Investigators for the group, the Southern Virginia Internet Crimes Against Children task force, say that in the past two years they've tracked 1,800 separate Charlottesville-area IP addresses– the number that links an Internet user to a physical location– where people are downloading child pornography from various online sites. 

The number isn't so surprising when combined with other data that's been released in past years– in particular that one of every five children who use the Internet will be solicited for sex.

Critics of that research point out that some of those "solicitations" come from other teens, not from grizzled predators, but one local law enforcement officer says even taking that into account, following a visit to the Bedford ICAC, his "eyes have been opened" to the extent of the problem.

 "I think that abuse of the Internet is much more serious than the average person realizes," says Charlottesville Police Captain Chip Harding, who likens the online child porn problem to the drug problem in the late 1970s and '80s when law enforcement officials hadn't realized how ubiquitous drugs had become.

(Harding was the city's first full-time officer dedicated to fighting drugs in the early 1980s; now there are a dozen officers assigned to the Jefferson Area Drug Enforcement task force. )

Harding says he knows of several families in Charlottesville who have had children actually go to meet adults they've met online. To his knowledge, none of those local children have been victimized, but other children have not been so lucky.

In 2002, Christina Long, a 13-year-old Catholic school student in Connecticut, went to meet Saul Dos Reis, a 25-year-old man she'd met and had been having sexual chats with online. Her strangled body was found in a ravine in Greenwich, Connecticut, and Dos Reis was sentenced to 25 years in prison for his role in her death. That case sparked a national debate over how best to protect children from such online danger. 
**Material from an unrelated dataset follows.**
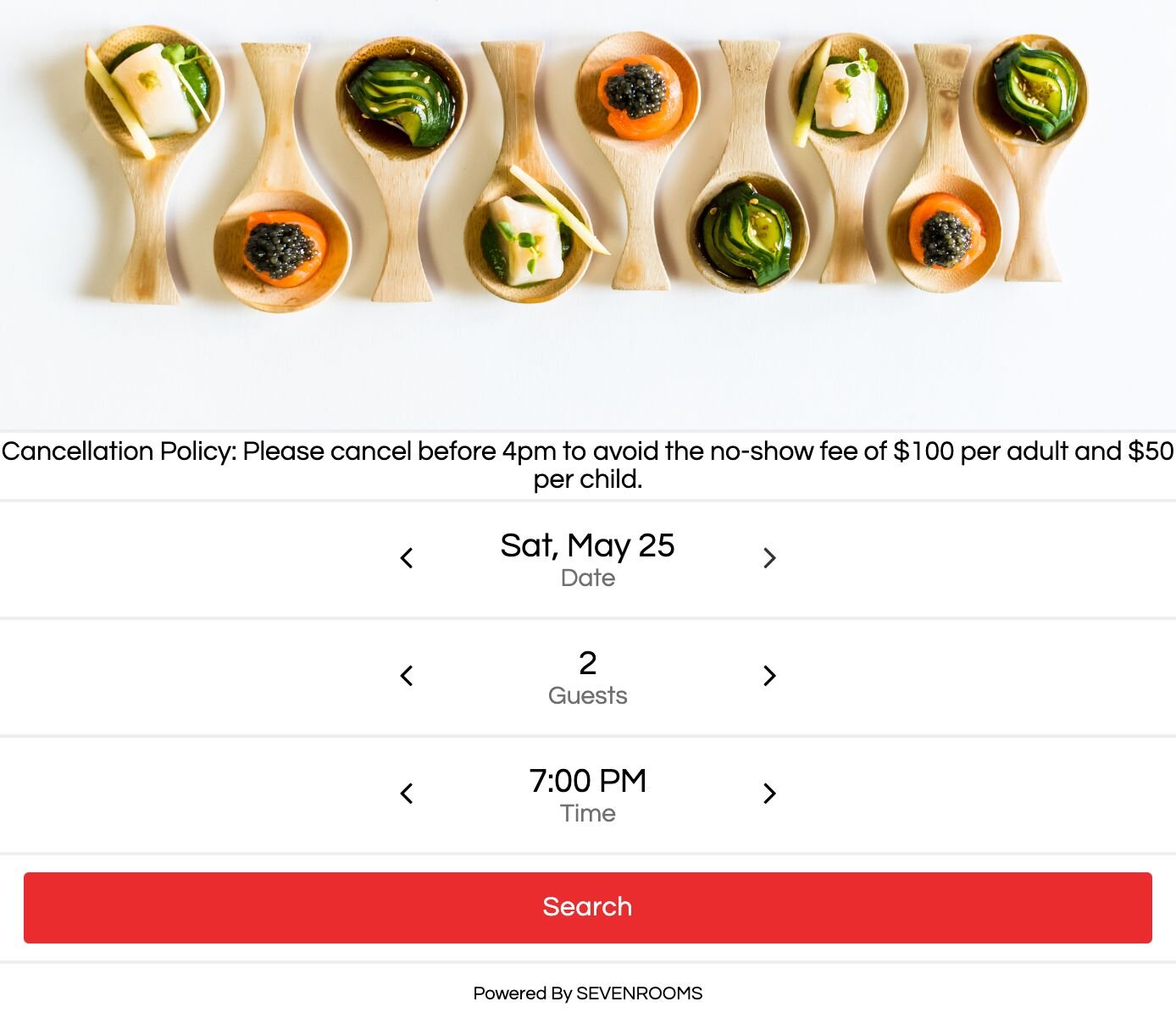Viewport: 1176px width, 1018px height.
Task: Select a later time than 7:00 PM
Action: 769,794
For the past several years, the televised newsmagazine Dateline NBC has aired a popular episode called "To Catch A Predator." Dateline sets up bait– an adult posing as a young teen who agrees to meet with the men– and in each episode, dozens of men arrive for the liaison, most bringing alcohol, some unzipping their pants before realizing they've been caught.

Stopping predators before they act is the goal, says Harding, who says a lack of police manpower makes that difficult. He says Charlottesville's police force is understaffed, which puts officers in the position of having to respond to typical crimes but unable to be proactive about emerging problems. The strain on local departments is why, in 1998, the federal government began offering grants to fund ICACs like the one in Bedford, one of the first 10 such forces in the nation.

Lieutenant Mike Harmony with the Bedford sheriff's office works full time for the ICAC and says tracking pedophiles online is a full-time job and then some.

"I have probably the ultimate job security," he says. "If the Commonwealth gave us unlimited manpower and resources, we still could not investigate every lead that comes in."

In the month between January 1 and February 1, 2007, Harmony says, he tracked 143 leads coming from Charlottesville area IP addresses. He declines to publicize the exact method of investigation, but says, "We're not like Big Brother" monitoring everyone's computer. His force backtracks from known sites containing child porn, investigating anyone who downloads images or videos from those sites. 

"Anybody in the world could do the same thing," he says. "It's just we receive expert training on a proper sequence of events for a successful prosecution."

Harding says he hopes that Charlottesville and Albemarle will receive funding in the near future for their own ICAC, which would allow several officers to work full time to catch local predators. But in the meantime, Harmony hopes there will be fewer left for local enforcement to catch.

"As the investigative leads come to fruition in the Charlottesville area," he says, "there could be multiple arrests."

Harmony says when that happens, the arrests will likely come as a shock to people who know the perpetrators.

"The stereotypical idea of what a sexual predator looks like and acts like is a myth," he says. "Just look at people around you and realize one of them could be a sexual predator. You'd never know until they're caught."